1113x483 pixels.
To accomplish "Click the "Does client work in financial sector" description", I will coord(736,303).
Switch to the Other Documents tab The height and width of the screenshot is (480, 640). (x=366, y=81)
--
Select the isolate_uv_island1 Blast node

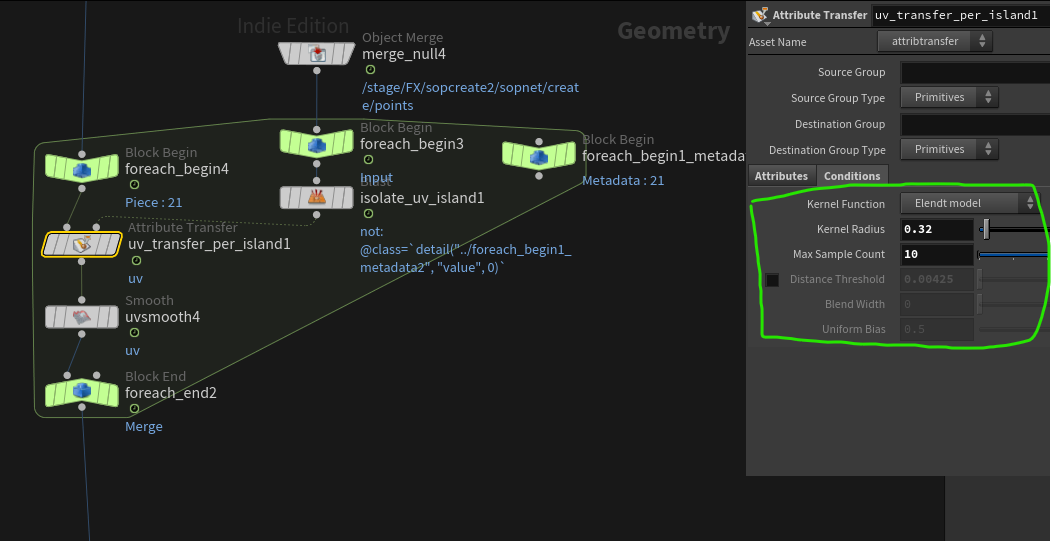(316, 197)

Stated task: Transcribe verbatim everything from the line containing "1113x483 pixels." down to the line containing "Switch to the", including both of those lines.

Written answer:
1113x483 pixels.
To accomplish "Click the "Does client work in financial sector" description", I will coord(736,303).
Switch to the Other Documents tab The height and width of the screenshot is (480, 640). (x=366, y=81)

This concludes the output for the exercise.